BUGNARA. Sono state ventidue le perquisizioni eseguite tra mercoledì e giovedì dalla Guardia di finanza di Sulmona, tese a recuperare materiale utile all’inchiesta avviata da circa un anno sugli appalti della ricostruzione post-sisma del comune di Bugnara. E al termine delle verifiche i finanzieri, guidati dal capitano Luigi Falce, si sono detti soddisfatti del risultato che ha portato all’acquisizione di materiale informatico e cartaceo con il quale sono convinti di poter supportare le ipotesi accusatorie nei confronti delle nove persone che al momento risultano indagate. Tra queste c’è da sottolineare che non figura Paolo Rico, vigile urbano in servizio nel Comune di Bugnara. L’uomo risulta totalmente estraneo alla vicenda dove in un primo momento era entrato per un equivoco, solo perché l’ufficio della polizia urbana del Comune di Bugnara, dove lui presta servizio, è stato sottoposto a perquisizione con acquisizione di documentazione, da parte delle fiamme gialle.
Anche gli altri indagati tra i quali figurano il sindaco di Bugnara Giuseppe Lo Stracco, il suo vice, Domenico Taglieri, il presidente del consorzio di un aggregato, Donato Di Cesare, il geometra Gianni Colangelo, l’ingegnere Mario Farina, l’architetto Gianni Giorgi e il segretario comunale di Bugnara, si dichiarano estranei alle contestazioni e tramite i loro legali affermano di poter riuscire a dimostrarlo. Le altre due persone coinvolte sarebbero due legali aquilani. Le ipotesi di reato sarebbero corruzione e truffa aggravata in concorso. In sostanza, secondo gli investigatori, gli indagati avrebbero chiesto il pagamento di mazzette, pari al 20% dell’importo dei lavori appaltati, con la minaccia di bloccare il pagamento degli stati di avanzamento dei lavori.
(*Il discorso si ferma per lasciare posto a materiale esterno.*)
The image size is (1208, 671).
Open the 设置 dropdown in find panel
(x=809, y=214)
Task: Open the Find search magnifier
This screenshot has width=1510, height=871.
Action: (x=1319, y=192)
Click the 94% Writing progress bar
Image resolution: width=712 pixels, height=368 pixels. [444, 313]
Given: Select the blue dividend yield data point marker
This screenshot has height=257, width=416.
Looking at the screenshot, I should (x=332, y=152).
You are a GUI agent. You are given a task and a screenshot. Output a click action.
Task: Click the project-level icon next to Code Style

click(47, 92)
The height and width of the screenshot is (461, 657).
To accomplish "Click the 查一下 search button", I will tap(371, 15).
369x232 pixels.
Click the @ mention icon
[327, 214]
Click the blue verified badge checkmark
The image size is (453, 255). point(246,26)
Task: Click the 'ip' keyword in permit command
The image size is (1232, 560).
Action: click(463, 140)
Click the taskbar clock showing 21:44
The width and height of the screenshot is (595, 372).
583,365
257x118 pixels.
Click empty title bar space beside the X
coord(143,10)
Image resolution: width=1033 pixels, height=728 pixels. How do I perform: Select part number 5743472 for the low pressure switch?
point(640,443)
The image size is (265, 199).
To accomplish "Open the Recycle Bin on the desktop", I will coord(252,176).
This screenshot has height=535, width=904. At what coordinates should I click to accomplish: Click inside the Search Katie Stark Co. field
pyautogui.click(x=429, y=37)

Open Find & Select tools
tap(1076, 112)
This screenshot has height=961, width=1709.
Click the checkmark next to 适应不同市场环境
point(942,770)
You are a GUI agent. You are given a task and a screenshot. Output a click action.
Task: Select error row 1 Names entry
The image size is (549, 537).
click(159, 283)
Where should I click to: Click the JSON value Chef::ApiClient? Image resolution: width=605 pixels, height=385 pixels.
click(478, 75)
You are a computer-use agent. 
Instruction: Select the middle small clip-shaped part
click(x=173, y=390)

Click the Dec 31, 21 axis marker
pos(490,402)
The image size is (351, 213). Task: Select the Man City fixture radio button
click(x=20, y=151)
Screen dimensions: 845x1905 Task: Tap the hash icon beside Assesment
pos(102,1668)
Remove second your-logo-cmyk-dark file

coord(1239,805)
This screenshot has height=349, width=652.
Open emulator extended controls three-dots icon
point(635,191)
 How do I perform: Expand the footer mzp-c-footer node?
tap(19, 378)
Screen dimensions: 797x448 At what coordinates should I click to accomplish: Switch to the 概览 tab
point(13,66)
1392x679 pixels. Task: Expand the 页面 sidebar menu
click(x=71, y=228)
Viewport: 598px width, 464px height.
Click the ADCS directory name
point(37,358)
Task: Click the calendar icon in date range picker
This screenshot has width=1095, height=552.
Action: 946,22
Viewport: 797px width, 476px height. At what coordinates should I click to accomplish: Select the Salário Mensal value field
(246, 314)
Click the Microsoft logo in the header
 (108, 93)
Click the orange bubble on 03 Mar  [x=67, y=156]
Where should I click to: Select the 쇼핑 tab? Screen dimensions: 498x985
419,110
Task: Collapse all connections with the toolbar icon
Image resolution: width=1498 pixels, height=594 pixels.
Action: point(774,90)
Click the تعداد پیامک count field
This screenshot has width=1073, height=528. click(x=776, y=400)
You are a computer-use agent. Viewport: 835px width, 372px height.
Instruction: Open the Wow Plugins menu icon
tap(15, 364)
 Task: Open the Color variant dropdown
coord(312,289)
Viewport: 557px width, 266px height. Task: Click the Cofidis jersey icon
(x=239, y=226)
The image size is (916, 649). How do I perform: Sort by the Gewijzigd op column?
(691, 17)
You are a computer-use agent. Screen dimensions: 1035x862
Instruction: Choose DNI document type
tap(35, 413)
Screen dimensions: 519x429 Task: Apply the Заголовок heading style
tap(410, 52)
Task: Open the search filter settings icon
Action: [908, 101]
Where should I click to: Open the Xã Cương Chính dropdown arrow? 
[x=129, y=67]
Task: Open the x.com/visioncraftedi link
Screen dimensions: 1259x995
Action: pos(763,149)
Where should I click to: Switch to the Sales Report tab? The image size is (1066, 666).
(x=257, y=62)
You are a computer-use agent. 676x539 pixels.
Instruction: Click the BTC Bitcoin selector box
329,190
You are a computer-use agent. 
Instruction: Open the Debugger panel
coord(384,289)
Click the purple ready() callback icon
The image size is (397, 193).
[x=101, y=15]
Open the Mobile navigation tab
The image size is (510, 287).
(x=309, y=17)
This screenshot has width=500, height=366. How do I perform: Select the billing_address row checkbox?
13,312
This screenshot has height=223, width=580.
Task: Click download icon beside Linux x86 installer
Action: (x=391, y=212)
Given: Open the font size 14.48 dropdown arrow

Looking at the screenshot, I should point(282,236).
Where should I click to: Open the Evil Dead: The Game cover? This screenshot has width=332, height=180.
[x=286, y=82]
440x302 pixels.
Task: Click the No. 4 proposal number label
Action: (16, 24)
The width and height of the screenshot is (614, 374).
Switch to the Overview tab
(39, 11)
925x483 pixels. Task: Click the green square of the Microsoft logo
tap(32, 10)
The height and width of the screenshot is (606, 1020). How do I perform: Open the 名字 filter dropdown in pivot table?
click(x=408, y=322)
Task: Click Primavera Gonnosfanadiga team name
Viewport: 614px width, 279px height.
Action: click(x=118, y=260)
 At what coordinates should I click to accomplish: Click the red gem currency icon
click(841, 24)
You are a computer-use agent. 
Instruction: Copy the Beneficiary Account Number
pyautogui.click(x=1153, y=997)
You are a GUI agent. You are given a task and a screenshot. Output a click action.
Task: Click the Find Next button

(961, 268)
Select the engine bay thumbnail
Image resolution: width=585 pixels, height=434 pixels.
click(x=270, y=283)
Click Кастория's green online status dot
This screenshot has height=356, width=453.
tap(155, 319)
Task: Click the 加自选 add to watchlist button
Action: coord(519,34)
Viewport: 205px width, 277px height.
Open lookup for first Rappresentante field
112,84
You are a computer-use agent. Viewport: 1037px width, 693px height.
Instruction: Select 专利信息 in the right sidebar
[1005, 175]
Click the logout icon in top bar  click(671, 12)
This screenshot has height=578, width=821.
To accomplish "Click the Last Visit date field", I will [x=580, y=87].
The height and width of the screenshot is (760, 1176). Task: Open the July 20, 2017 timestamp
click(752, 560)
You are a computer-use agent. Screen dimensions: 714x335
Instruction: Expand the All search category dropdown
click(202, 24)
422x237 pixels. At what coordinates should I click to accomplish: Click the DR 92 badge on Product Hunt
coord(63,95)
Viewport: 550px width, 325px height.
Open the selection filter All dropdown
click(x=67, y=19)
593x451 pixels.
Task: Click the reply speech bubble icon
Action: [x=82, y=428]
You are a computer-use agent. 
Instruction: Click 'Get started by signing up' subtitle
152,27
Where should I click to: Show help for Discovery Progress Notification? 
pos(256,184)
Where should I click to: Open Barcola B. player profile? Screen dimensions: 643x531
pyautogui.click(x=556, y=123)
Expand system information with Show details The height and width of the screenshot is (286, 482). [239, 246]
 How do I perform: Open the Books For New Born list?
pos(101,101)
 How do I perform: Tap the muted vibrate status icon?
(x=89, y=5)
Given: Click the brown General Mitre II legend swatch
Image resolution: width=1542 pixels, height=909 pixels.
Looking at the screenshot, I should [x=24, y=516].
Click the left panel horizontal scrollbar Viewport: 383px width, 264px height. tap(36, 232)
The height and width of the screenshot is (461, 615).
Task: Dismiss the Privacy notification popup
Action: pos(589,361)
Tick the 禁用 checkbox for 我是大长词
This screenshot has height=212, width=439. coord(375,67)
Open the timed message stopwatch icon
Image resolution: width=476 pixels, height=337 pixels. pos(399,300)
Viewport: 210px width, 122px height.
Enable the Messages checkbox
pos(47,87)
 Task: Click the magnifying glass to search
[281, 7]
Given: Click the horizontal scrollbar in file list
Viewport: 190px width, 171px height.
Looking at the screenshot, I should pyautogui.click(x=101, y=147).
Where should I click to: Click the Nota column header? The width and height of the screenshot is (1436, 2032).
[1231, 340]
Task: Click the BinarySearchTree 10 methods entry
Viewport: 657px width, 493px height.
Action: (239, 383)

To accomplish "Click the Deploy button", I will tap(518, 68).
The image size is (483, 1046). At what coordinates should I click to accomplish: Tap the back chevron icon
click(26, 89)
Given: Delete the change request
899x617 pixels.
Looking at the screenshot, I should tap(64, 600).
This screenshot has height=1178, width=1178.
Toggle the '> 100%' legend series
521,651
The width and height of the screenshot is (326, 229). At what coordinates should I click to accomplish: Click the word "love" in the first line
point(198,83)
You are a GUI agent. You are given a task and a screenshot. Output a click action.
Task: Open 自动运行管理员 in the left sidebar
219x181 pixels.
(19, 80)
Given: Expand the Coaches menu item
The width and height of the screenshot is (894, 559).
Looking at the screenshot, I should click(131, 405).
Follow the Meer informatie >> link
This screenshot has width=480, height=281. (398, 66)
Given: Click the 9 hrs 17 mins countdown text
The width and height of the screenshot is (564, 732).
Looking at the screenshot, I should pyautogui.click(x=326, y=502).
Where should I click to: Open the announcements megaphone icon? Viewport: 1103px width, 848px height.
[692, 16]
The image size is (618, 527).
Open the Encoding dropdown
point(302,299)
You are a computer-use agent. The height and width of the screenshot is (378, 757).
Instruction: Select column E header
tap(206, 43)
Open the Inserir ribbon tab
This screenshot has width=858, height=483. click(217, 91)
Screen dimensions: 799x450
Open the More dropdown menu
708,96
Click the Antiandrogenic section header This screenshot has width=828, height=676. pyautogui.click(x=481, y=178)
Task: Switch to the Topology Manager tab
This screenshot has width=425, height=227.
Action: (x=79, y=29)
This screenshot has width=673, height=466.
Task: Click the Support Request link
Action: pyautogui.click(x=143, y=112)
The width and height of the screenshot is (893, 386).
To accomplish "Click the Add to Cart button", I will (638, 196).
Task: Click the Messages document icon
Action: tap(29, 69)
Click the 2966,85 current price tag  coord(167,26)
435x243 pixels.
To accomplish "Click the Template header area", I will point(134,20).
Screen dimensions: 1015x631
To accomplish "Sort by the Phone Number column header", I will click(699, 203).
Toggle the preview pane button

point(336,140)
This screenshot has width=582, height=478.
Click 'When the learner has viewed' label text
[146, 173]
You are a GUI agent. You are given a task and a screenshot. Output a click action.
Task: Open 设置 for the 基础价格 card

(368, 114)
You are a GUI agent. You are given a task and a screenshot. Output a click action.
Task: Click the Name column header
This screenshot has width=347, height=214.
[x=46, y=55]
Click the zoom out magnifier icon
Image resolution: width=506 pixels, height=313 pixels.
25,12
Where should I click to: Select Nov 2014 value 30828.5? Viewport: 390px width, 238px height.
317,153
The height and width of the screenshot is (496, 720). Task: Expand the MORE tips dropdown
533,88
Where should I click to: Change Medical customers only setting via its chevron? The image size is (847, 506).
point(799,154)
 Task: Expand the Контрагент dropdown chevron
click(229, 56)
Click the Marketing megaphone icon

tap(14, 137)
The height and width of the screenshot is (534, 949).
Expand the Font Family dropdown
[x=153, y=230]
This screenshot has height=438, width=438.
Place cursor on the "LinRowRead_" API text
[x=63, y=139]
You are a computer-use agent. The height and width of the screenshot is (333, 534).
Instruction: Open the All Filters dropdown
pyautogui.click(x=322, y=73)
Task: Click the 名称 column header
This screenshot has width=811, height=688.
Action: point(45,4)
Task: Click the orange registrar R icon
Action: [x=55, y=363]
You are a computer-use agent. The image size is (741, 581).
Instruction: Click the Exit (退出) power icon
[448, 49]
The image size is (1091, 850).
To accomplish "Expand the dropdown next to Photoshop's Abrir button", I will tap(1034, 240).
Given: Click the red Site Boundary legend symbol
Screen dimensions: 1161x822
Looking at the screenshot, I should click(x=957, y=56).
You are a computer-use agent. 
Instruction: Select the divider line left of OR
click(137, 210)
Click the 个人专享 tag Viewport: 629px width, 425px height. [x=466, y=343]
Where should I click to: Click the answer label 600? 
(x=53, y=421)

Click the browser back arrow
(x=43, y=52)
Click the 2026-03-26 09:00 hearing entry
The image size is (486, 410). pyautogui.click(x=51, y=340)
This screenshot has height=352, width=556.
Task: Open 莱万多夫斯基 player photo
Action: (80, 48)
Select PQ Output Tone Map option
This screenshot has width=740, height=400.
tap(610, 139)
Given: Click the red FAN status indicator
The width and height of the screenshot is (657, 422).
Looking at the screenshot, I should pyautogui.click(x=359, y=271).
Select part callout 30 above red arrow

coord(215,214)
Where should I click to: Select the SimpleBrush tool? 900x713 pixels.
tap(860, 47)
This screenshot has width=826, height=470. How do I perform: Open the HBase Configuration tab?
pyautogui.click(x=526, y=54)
Inoltre, alcuni degli indagati sarebbero sospettati di aver rilasciato false attestazioni sulla regolarità dei lavori effettuati.
Infine, secondo la Procura, alcuni degli indagati avrebbero preconfezionato le gare di appalto, prima ancora dei bandi, individuando tecnici, progettisti e ditte esecutrici dei lavori.